Depuis bientôt deux mois, les produits de trois grandes marques -Danone, Afriquia et Sidi Ali- sont largement boycottés par les consommateurs marocains. Ils répondent à des appels mystérieux lancés sur les réseaux sociaux. Les cibles indirectes sont des proches du roi Mohammed VI.

Tout à démarré le 20 avril 2018 avec une série de publications anonymes sur Facebook puis sur d'autres réseaux sociaux : un appel à ne plus acheter les produits laitiers de Centrale Danone, les eaux Sidi Ali ou le carburant des stations Afriquia. Objectif affiché : dénoncer la chèreté des produits.

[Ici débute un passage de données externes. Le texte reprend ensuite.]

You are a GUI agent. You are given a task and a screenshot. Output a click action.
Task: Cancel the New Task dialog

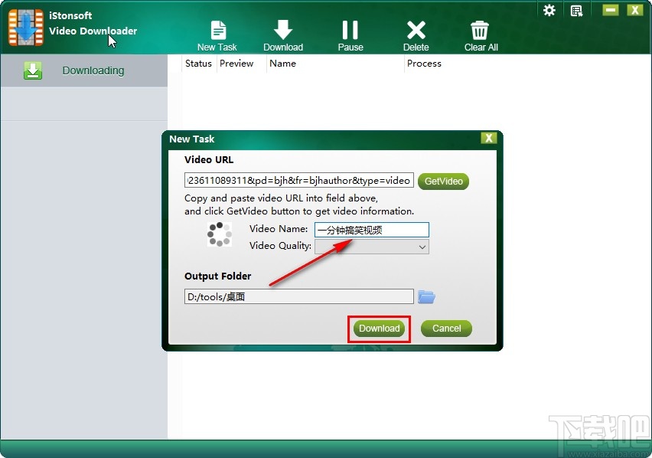[x=446, y=328]
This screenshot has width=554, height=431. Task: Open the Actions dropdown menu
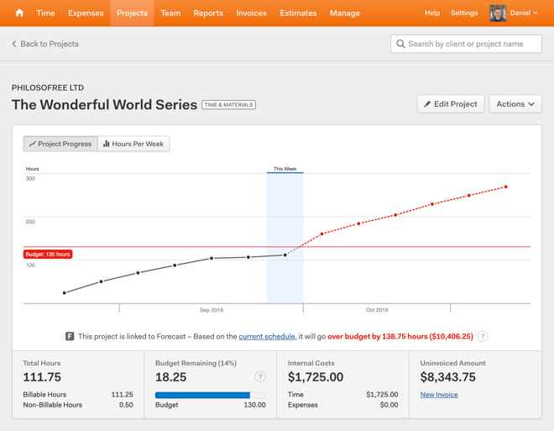[x=515, y=104]
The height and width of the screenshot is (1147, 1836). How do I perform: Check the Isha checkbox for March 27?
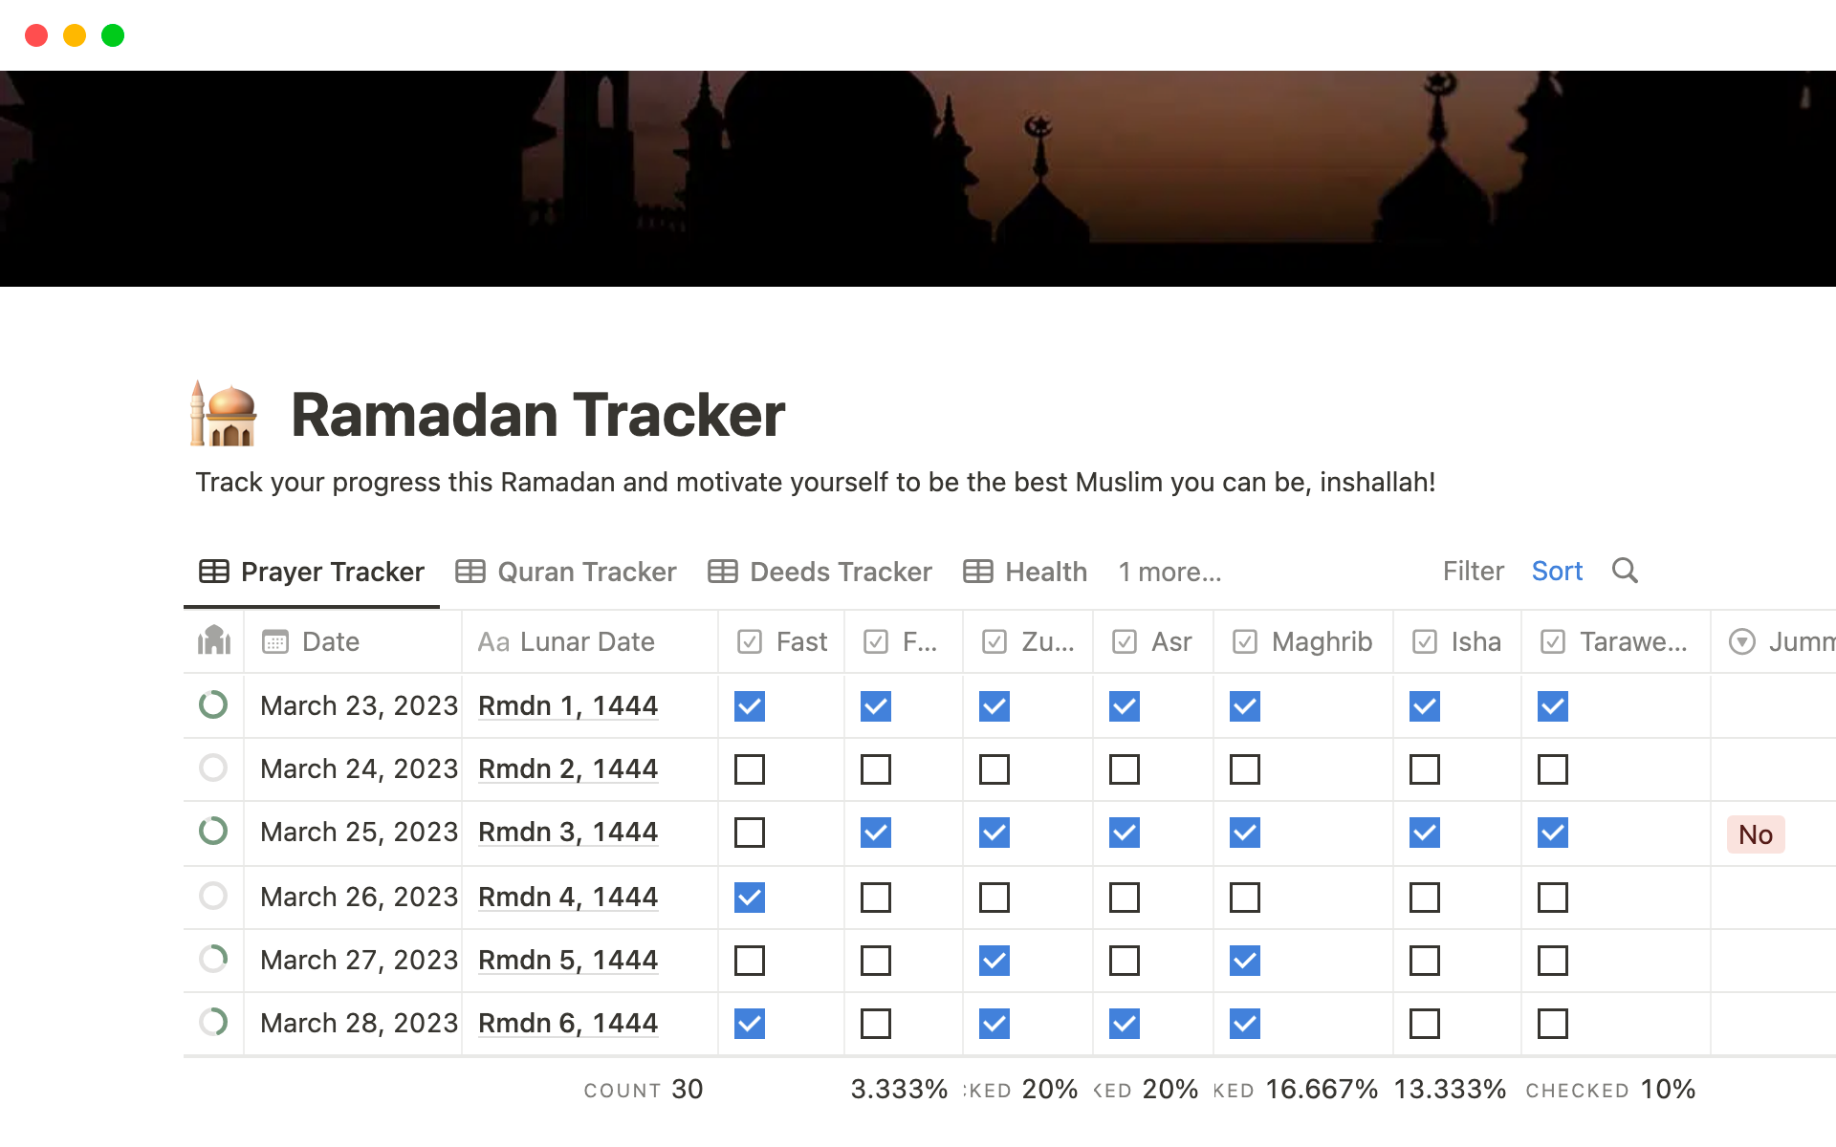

Quelle est l'ampleur du mouvement ?

Le mouvement a connu une nette accélération quelques jours plus tard ; lorsque plusieurs dizaines de célébrités marocaines ont relayé l'appel au boycott

Les consommateurs marocains ont largement suivi cet appel et le suivent encore presque 2 mois plus tard.

Une enquête publiée par le journal marocain l'Economiste fin mai affirmait que 57% des personnes informées du mouvement le suivait en tout ou partie.

Quelles sont les conséquences du boycott ?

La filiale marocaine du français Danone affirme que son chiffre d'affaires s'est réduit de 50% depuis le 20 avril et que ses pertes s'élèvent à plus de 13 millions d'euros.

Le groupe a même décidé de mettre fin à quelques 886 contrats en intérim et de réduire ses achats auprès des producteurs.

Les titres boursiers des maisons mères d'Afriquia et de Sidi Ali souffrent. Le distributeur d'eau rappelle par communiqué qu'il emploie plus de 2000 personnes dans le pays.

L'autre conséquence aura été politique : le ministre des Affaires générales Lahcen Daoudi a été poussé à la démission. Son tort : avoir participé à une manifestation contre le boycott.

Qui est visé ?

Si l'origine exacte de cet appel reste un mystère, ses cibles sont plus claires : des personnalités influentes des milieux économiques marocains.

Miriem Bensalah-Chaqroun d'abord. Elle est la dirigeante des eaux minérales Sidi Ali. Elle a été jusqu'à fin mai la présidente de l'organisation patronale marocaine, la CGEM. Proche du roi Mohammed VI, elle a souvent été citée comme potentielle ministrable.

Aziz Akhannouch lui est déjà un ministre du gouvernement actuel. Il est également un proche du roi. Milliardaire, propriétaire de la maison mère des stations Afriquia, il est pressenti pour diriger l'opposition face aux islamistes lors de prochaines élections.

"Economie minée par la rente..."

Enfin, avec Centrale Danone, certains internautes pensaient s'attaquer au groupe Al Mada, le fonds d'investissement de la famille royale. Sauf que le holding royal s'est retiré du capital de Centrale Danone depuis 3 ans. C'est donc la maison mère française qui est ciblée.

Alors attaque politique ou simple colère contre la vie chère ? Sans doute les deux, comme le résume l'organisation Transparency Maroc dans un communiqué du 19 mai : "c'est toute la gouvernance d'une économie minée par la rente, la corruption et l'interférence du pouvoir qui est visée".